Convert part of the listing into a JSON list of strings, one string per line with blank lines left out. Begin at the line that has "Task: Open Ava Morgan's profile photo", stop at the end of the listing, and leave the pictures out.

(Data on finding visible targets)

_ _ _ _

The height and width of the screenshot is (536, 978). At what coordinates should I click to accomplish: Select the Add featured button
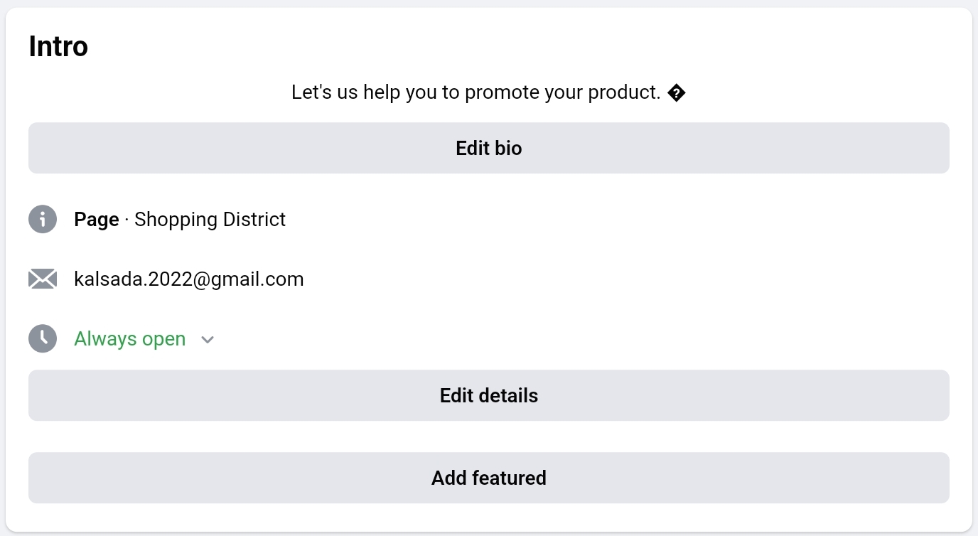coord(489,478)
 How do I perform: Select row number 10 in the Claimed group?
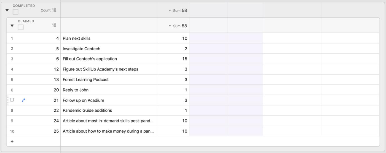12,131
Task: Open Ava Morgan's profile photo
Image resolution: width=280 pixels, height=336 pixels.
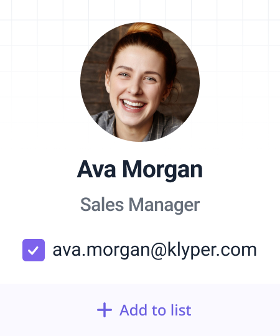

_ _ _ _

■ WRITTEN SOLUTION
[
  "Task: Open Ava Morgan's profile photo",
  "Image resolution: width=280 pixels, height=336 pixels."
]